UK government borrowing falls to £6.8bn in April

UK government borrowing fell to £6.8bn in April, down from £9.3bn a year earlier, official figures show. It is the lowest April government borrowing figure since April 2008, when public borrowing stood at £2.5bn.

The Office for National Statistics (ONS) also revised its previous estimate of borrowing for the full financial year up slightly to £87.7bn, from £87.3bn. But that was still comfortably below the government's target of £90.3bn.

As it is the start of the financial year, little can be gleaned from the public borrowing figures as yet. And as the ONS itself warned on Friday, borrowing figures in the first few months of the financial year are often subject to revisions.

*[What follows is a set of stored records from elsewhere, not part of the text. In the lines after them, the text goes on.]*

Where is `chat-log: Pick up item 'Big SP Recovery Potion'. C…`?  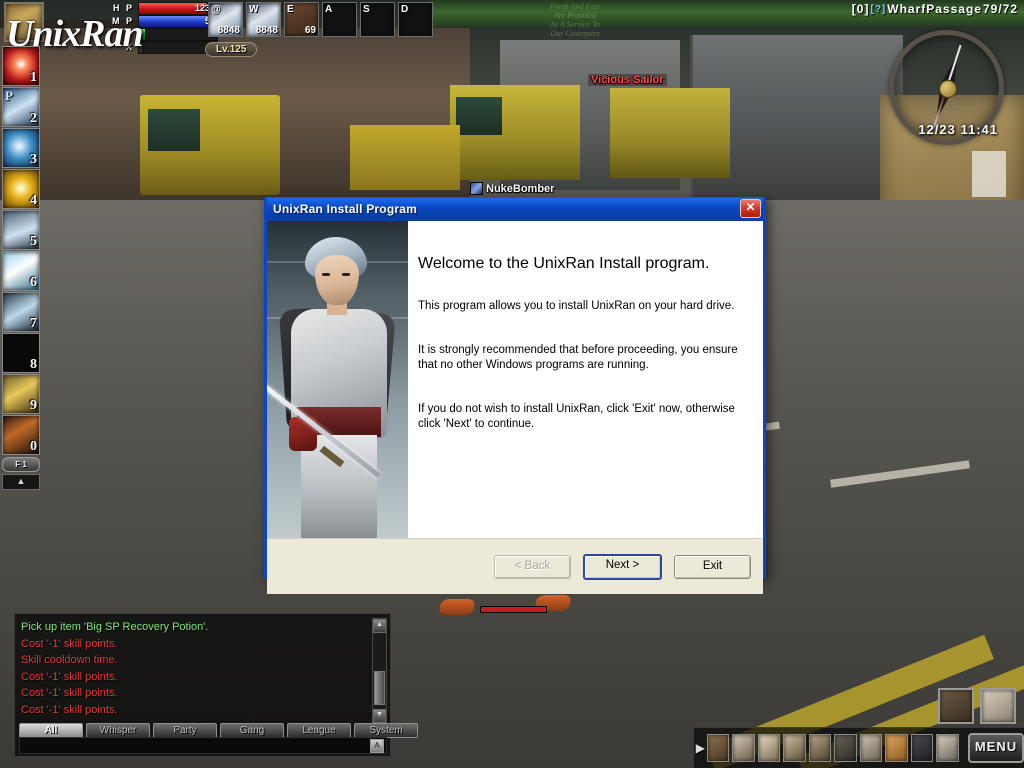 chat-log: Pick up item 'Big SP Recovery Potion'. C… is located at coordinates (191, 669).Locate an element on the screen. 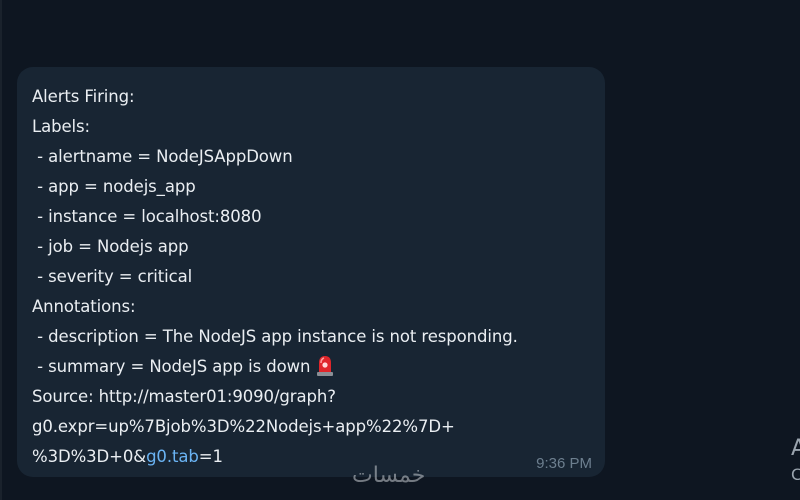  message-line-summary: - summary = NodeJS app is down is located at coordinates (318, 367).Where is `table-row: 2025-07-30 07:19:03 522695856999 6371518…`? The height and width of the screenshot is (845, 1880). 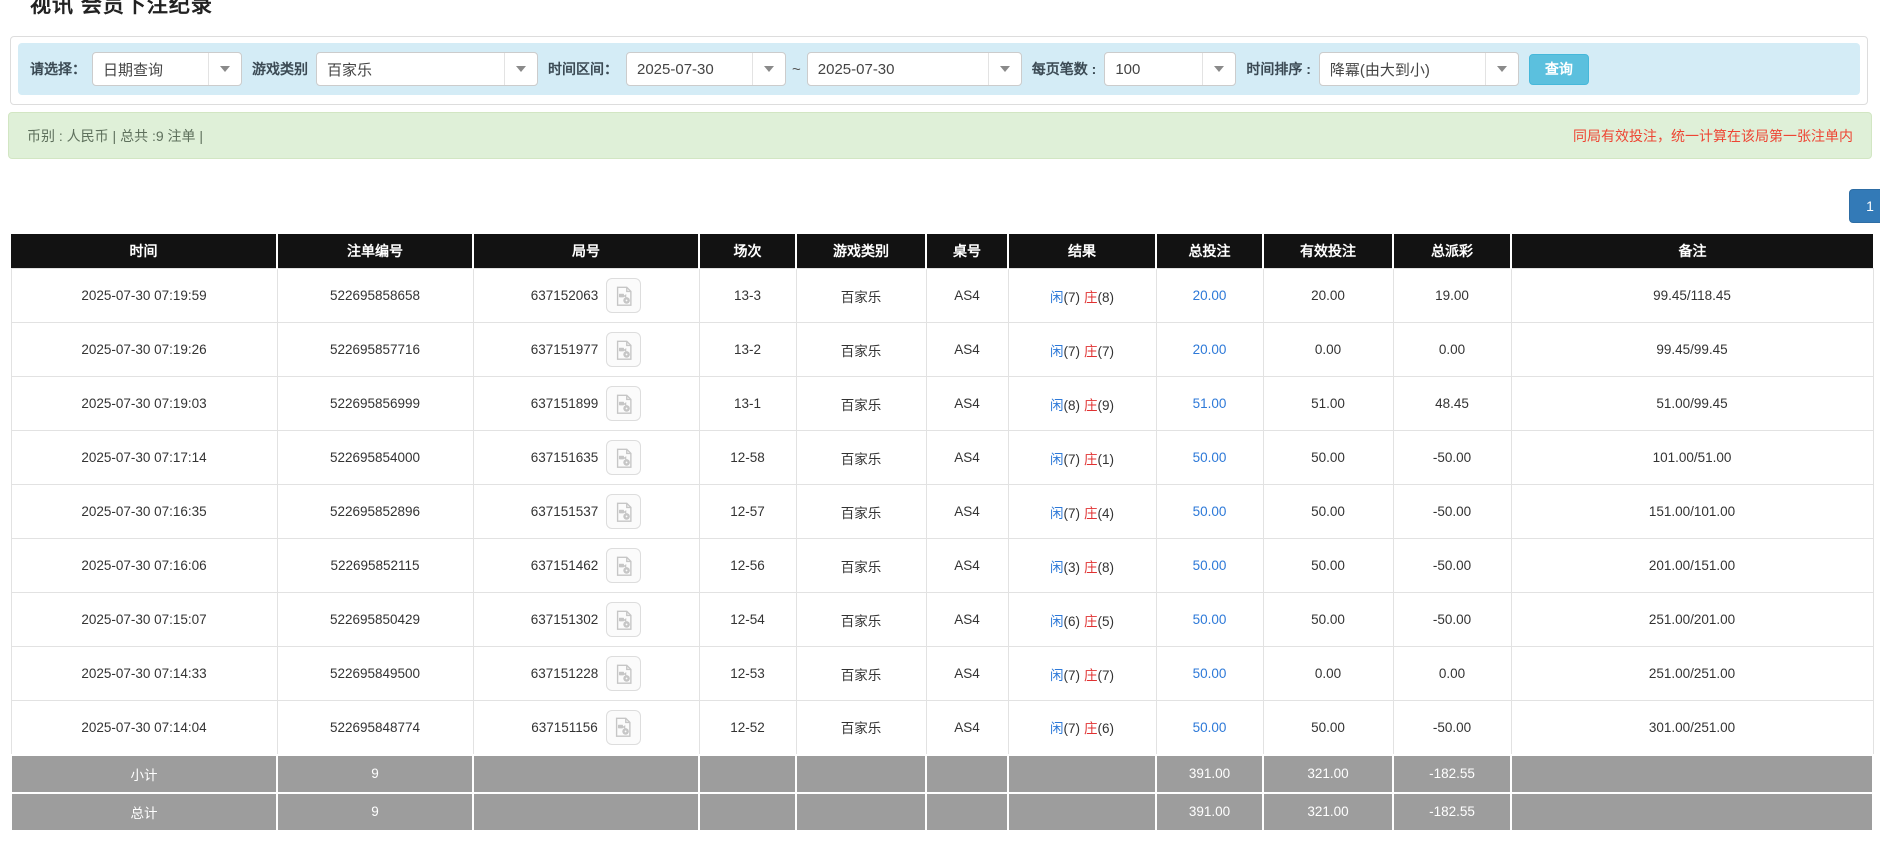
table-row: 2025-07-30 07:19:03 522695856999 6371518… is located at coordinates (942, 404).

In his March Budget, Chancellor George Osborne forecast public sector net borrowing would amount to £75.3bn this financial year.

Deficit reduction

Last month, official figures showed the economy grew by 0.3% in the three months to the end of March, compared with 0.6% in the last three months of the year.

Mr Osborne plans to hold a new Budget on 8 July, when he is expected to outline his strategy to eliminate the deficit by the end of 2017 and achieve a Budget surplus in 2018-19.

It is expected he will outline £30bn of spending cuts to government departments, including £12bn of cuts to welfare spending. It is also possible the chancellor may revise the government's borrowing targets.

 A Treasury spokesman said the borrowing figures showed the government's deficit reduction plan was working, with borrowing in April £2.5bn lower than the same month a year ago.

"We have more than halved the deficit, but at just under 5%, it is still one of the highest in the developed world," the Treasury official said.

"There is no shortcut to fixing the public finances, so we have to continue with the hard work of identifying savings and making reforms necessary to finish the job and build a resilient economy."